Mahatinggi Penantang Surga - Chapter 25
Bab 25: pembunuhan yang kuat
## Bab 25: pembunuhan yang kuat
Bab 25 Pembunuhan yang Kuat
Tan Yun menoleh sedikit seolah tidak terjadi apa-apa, dan dari sudut matanya melirik kelima remaja yang berdiri di belakangnya. Di antara mereka, ada empat yang berada di tingkat kedelapan Embrio Roh, dan yang memimpin berada di tingkat kesembilan!
“Murong Kun seharusnya tidak secepat itu. Mengetahui bahwa aku masih hidup dan kembali ke sekte, Wang Futong tidak mungkin mengetahui kematian Wang Fuchen secepat ini. Sepertinya kelima orang ini melihatku mengeluarkan batu spiritual tingkat menengah dan memulai rencana malapetaka untuk mendapatkan kekayaan!”
Niat membunuh terlintas di mata Tan Yun, dan dia memasukkan batu spiritual tingkat menengah di tangannya ke dalam lubang formasi, lalu Tan Yun menghilang ketika ruang di dalam formasi teleportasi bergetar hebat.
Seketika itu juga, pemandangan di depan mata Tan Yun berubah. Dia berada di dalam gua, dan di kakinya terdapat susunan teleportasi dua arah yang mengarah ke Aula Ruang-Waktu.
Setelah Tan Yun melangkah keluar dari gua dengan tenang, ia disambut oleh puncak-puncak gunung bersalju yang menjulang tinggi!
Ini seperti dunia es dan salju yang luas!
Karena di tengah-tengah puncak salju dengan radius 16.000 mil, terdapat lembah yang ganas dan kolam dingin tempat monster perampok tingkat pertama bersemayam, maka tempat itu disebut lembah salju yang ganas.
“Hoohoho!”
Di tengah angin dingin dan butiran salju yang berterbangan, monster-monster yang tak terhitung jumlahnya meraung seperti guntur, menyebabkan pepohonan di sekitar Tan Yun berdengung, dan salju di dahan serta dedaunan berdesir.
“Nak, serahkan semua batu roh yang ada di tubuhmu!”

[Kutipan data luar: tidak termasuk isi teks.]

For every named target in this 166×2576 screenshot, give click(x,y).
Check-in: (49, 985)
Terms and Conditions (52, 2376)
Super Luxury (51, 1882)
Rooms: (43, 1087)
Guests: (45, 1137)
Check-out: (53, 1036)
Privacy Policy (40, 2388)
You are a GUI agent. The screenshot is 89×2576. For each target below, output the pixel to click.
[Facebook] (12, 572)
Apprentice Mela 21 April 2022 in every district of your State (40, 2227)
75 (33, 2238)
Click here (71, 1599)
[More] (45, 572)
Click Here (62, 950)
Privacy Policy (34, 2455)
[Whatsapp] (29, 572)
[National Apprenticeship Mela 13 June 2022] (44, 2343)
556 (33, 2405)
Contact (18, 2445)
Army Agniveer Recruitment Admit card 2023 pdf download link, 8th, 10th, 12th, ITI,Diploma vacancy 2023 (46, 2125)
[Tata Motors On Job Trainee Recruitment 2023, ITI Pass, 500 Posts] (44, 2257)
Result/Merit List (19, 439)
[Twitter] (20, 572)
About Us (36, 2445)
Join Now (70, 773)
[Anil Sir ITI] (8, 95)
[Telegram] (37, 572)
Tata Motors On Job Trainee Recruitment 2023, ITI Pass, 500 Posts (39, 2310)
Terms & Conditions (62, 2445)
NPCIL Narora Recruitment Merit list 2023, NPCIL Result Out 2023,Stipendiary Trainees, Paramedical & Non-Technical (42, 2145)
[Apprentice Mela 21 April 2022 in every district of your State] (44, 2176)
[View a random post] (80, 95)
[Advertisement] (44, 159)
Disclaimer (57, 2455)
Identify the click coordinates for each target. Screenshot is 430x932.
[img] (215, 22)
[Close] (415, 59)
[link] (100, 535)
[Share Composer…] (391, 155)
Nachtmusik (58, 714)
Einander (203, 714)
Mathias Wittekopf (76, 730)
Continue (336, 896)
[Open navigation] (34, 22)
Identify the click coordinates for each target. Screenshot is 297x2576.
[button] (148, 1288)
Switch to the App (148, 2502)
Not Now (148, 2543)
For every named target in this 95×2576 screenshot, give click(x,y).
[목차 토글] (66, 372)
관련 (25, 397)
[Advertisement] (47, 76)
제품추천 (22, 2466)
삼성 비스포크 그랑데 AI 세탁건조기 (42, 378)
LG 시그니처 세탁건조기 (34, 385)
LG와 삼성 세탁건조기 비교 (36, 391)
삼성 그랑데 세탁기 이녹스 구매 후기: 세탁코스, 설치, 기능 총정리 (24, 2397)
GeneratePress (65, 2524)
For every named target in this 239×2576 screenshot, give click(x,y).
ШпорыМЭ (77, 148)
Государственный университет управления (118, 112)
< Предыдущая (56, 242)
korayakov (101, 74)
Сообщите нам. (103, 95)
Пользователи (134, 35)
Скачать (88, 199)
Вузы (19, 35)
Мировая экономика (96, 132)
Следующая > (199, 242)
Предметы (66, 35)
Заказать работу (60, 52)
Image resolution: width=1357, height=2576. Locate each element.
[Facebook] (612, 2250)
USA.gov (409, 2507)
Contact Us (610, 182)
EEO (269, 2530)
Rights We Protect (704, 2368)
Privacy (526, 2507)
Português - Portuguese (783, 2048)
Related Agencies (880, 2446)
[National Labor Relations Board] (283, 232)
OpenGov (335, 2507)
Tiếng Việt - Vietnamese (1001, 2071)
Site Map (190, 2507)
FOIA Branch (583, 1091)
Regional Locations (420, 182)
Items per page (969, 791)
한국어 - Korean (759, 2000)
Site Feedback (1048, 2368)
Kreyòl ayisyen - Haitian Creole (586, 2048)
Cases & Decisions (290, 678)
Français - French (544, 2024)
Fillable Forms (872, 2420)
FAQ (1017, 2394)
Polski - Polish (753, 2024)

Sebuah seringai terdengar dari dalam gua. Wei Qi, yang berada di tingkat kesembilan embrio spiritual, memimpin empat adik laki-lakinya dari tingkat kedelapan dan melangkah keluar dari gua.
Kelima orang itu tidak mengepung Tan Yun. Tan Yun, yang berada di tingkat ketujuh Alam Embrio Roh, terlalu lemah di mata mereka!
“Bagaimana jika aku menolak?” Tan Yun tiba-tiba menoleh ke belakang, melirik kelima orang itu, dan sudut bibirnya sedikit terangkat.
Wei Qi terkejut, begitu pula keempat orang di belakangnya. Seolah tak percaya dengan apa yang didengarnya, seekor semut kecil berani mengatakan tidak!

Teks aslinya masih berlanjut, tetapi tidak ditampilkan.